Scientists unlock genetic key to higher peanut yield

Rajeev K. Varshney from Murdoch University with a clutch of peanuts.
| Photo Credit: Special arrangement

A team of 19 researchers from Australia and China have unlocked the genetic key to developing higher-yielding varieties of peanut or groundnut, a major food and oilseed crop in India.

Their pan-genome analysis, revealing the structural variation associated with seed size and weight traits in peanut (Arachis hypogaea L.), was published in the latest edition of Nature Genetics, a peer-reviewed scientific journal.

The researchers from Western Australia’s Murdoch University, Henan Agricultural University, Shanghai Jiao Tong University, and the Shandong Academy of Agricultural Sciences assembled a pan-genome of peanut expected to serve as a fundamental resource for the genetic enhancement of legume crops.

A pan-genome represents the entire range of genes within a population or species, encompassing both unique and shared genetic material.

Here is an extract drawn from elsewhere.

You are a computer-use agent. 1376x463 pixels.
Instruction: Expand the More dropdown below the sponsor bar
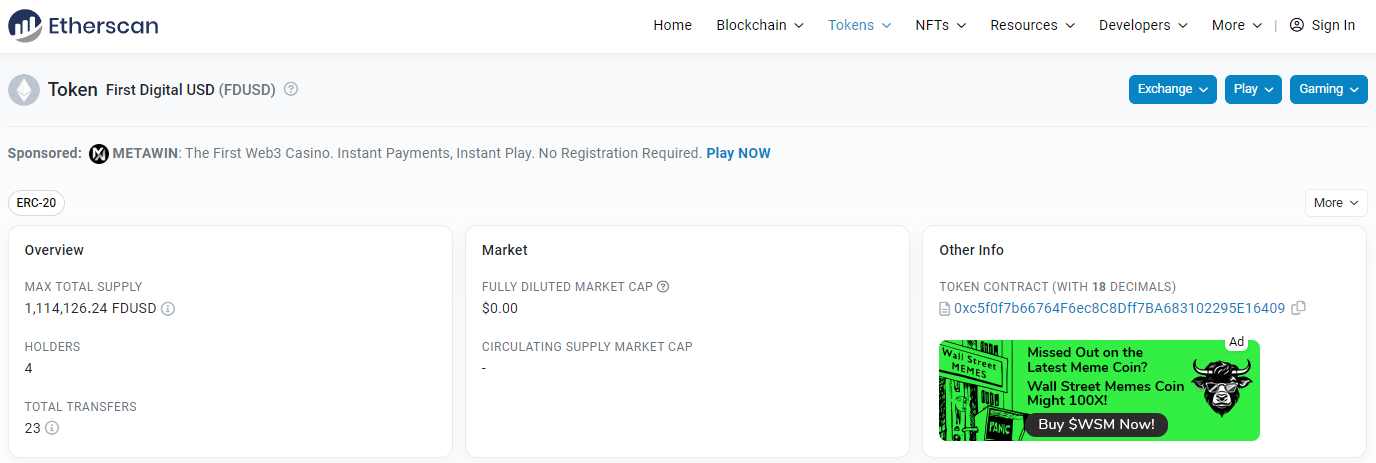tap(1335, 203)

The study marks three Chinese lead authors – Kunkun Zhao, Hongzhang Xue, and Guowei Li – as equal contributors. Among its other authors are Annapurna Chitikineni and Rajeev K. Varshney from Murdoch University.

The researchers studied the genome-wide diversity of 269 peanut accessions, including 61 wild species, landraces and improved species. They found significant genomic variations and highlighted two of the most critical traits that affect peanut yield: seed size and weight.

Accession refers to a distinct sample or group of plant material, typically representing a single species or cultivar, collected from a specific location at a particular time. A landrace is a local cultivar improved by traditional agricultural methods.

Tracing the evolution of domesticated peanut varieties from their wild relatives, the researchers discovered that the gene likely responsible for regulating cell division and yield size was absent in all the wild species analysed.

Gene deletion

The researchers also found that deleting a gene that negatively regulates the seed size makes the seeds bigger.

“Our understanding of the molecular mechanisms and evolutionary factors that influence peanut pod size and weight used to be limited. This study offers the most comprehensive genomic variation resource of the globally important peanut and will be an invaluable tool for crop breeding efforts,” Prof. Varshney said.

The lack of clarity about genomic rearrangements like structural variations underlying seed size and weight – critical traits for domestication and breeding – led to the study.

The researchers presented a comprehensive pan-genome analysis, utilising eight high-quality genomes (two diploid wild, two tetraploid wild, and four tetraploid cultivated peanuts) and resequencing data of 269 accessions with diverse seed sizes.

“We identified 1,335 domestication-related [structural variations] and 190 structural variations associated with seed size or weight. Our study revealed that structural variations could influence gene expression, functional dynamics, and uneven domestication between two sub-genomes, ultimately affecting seed size and weight,” the study said.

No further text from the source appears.